[Texte proposé]

────────────────

La réalisation des 404 empreintes relève d’un pur processus de sculpteur, régi par les fondements même de la sculpture, à savoir transformer, altérer une matière (une production entière ici) pour lui donner une forme nouvelle, mais il est ici, et c’est tout l’intérêt de ce travail, rapporté à l’échelle du monde.

Projet à tiroirs multiples

« Blow Firozabad Bangles », projet à tiroirs multiples, est à regarder à la loupe. Non seulement parce qu’il s’avère extrêmement dense et complexe dans les nombreuses notions abordées ou dans ses différents développements plastiques (photographique, filmique et sculptural), mais aussi parce que, sous son aspect séduisant (le caractère hypnotique du ballet chromatique et cinématique du film, ou la beauté des 404 empreintes étalant dans l’espace leurs couleurs, formes et brillances à l’infini), se cache une réflexion politique sur le monde et les effets de la mondialisation. A la loupe également, parce qu’il porte en lui toutes les composantes des précédentes œuvres de François Daireaux - le fond permanent de ses tiroirs en quelque sorte -, et en même temps dévoile sans doute déjà les travaux à venir. Les longues tiges de verre couleur or, semblables à des fétus de paille, pourraient être un indice...

Alexandrine Dhainaut, nov 2012

Texte écrit à l’occasion des deux expositions, Blow Firozabad Bangles à la Galerie L’Imagerie, Lannion, du 31 mars au 16 juin 2012 et Blow Bangles Production au centre d’art La Maréchalerie à Versailles, du 23 janvier au 30 mars 2013.
Texte publié dans Firozabad Meisenthal - Blow Bangles Production, livre d’artiste aux éditions Lienart.

Notes

[1] Lors d’une discussion avec l’artiste, il évoquait la genèse d’une œuvre, qui procède toujours d’une infusion lente, d’où la figure du tiroir, fil conducteur de ce texte, renfermant les projets en attente d’être activés.

[2] Traduction phonétique du terme hindi désignant les bouquets de bracelets.

[3] Traduction phonétique du terme hindi désignant les charrettes spécifiques sur lesquelles les toras sont transportées.

[4] Thierry Davila, Marcher, créer, Ed. du regard, Paris, 2002, p. 16.

────────────────

[Lignes]

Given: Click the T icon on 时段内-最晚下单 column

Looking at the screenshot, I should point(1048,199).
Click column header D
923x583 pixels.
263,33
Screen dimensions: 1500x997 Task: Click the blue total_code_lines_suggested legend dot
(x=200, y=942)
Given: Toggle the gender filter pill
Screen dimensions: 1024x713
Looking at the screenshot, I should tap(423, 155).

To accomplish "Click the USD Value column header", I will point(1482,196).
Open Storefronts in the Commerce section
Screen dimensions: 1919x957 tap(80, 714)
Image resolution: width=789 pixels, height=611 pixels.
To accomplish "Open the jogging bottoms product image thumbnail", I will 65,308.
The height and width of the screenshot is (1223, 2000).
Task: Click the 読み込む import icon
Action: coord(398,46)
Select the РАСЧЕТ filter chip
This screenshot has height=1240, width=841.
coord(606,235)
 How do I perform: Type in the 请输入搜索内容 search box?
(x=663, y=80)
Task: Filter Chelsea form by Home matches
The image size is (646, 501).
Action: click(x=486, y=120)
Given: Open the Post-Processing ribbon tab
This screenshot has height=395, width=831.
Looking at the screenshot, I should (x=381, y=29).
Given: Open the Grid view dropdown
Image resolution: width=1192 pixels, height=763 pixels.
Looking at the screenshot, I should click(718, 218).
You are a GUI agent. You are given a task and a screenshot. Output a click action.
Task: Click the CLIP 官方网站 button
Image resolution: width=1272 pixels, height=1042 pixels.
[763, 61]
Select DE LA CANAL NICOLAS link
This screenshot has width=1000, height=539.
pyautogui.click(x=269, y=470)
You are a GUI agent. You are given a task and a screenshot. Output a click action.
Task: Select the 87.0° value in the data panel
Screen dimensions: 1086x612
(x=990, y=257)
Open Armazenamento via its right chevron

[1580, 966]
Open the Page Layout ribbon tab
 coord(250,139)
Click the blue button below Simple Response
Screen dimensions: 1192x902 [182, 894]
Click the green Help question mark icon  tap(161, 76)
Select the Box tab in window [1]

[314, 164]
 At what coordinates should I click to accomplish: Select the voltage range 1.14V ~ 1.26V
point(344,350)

────────────────

[Consignes]
1. Transcrivez, dans le texte sur « Blow Firozabad Bangles », tout ce qui va de « Alexandrine Dhainaut, nov » jusqu'à « bouquets de bracelets. ».
2. D'après le texte sur « Blow Firozabad Bangles », dans quel centre d'art s'est tenue l'exposition Blow Bangles Production ?
3. Prolongez le texte sur « Blow Firozabad Bangles » à partir de l'endroit où il s'arrête.
Les lignes ci-dessus n'interviennent à aucun moment dans cet exercice.

[Corrigé]
1.
Alexandrine Dhainaut, nov 2012

Texte écrit à l’occasion des deux expositions, Blow Firozabad Bangles à la Galerie L’Imagerie, Lannion, du 31 mars au 16 juin 2012 et Blow Bangles Production au centre d’art La Maréchalerie à Versailles, du 23 janvier au 30 mars 2013.
Texte publié dans Firozabad Meisenthal - Blow Bangles Production, livre d’artiste aux éditions Lienart.

Notes

[1] Lors d’une discussion avec l’artiste, il évoquait la genèse d’une œuvre, qui procède toujours d’une infusion lente, d’où la figure du tiroir, fil conducteur de ce texte, renfermant les projets en attente d’être activés.

[2] Traduction phonétique du terme hindi désignant les bouquets de bracelets.

2. Au centre d'art La Maréchalerie, à Versailles.

3.
[5] L’utilisation du close-up est assez rare dans la pratique de François Daireaux pour être soulignée. Elle ne trouve de précédent que dans la vidéo P. Chellappan, montrant le visage impassible d’un homme, modèle de l’école d’art de Trivandrum, que François Daireaux a filmé en plan fixe vingt-cinq minutes durant. Le cadrage en gros plan reproduit celui des bustes réalisés par des étudiants et jetés au rebut, que l’artiste a remoulés dans l’installation qui accompagne la vidéo.

[6] En référence à la « débandade » de la sculpture dont parle Maurice Fréchuret in Le Mou et ses formes, une nouvelle histoire de la sculpture, Ed. Jacqueline Chambon, Paris, 2004. Fréchuret s’intéresse ici à un art qui n’édifie plus mais laisse tomber, pendre ou couler.

[7] Suneet Chopra, critique d’art indien, anthropologue, fin connaisseur du milieu ouvrier et ami de François Daireaux a traduit et analyser pour lui le contenu de ces messages.

[8] Les quelques femmes employées dans les usines firozabies sont reléguées à des tâches subalternes, comme le balayage ou le tri des débris de verre à la main.

[9] Accessoire de la majorité des femmes indiennes et régi par un code-couleur, le Bangle identifie le statut marital de la femme (fiancée, mariée, veuve).

[10] Victor Segalen, Essai sur l’exotisme, une esthétique du divers. Ed. Fata Morgana, p. 60-61.

[11] « Blow Firozabad Bangles », Galerie L’Imagerie, Lannion, du 31 mars au 16 juin 2012.

[12] Million bangles, Firozabad, 2012. 43 tirages lambda, 78 x 93 cm chaque.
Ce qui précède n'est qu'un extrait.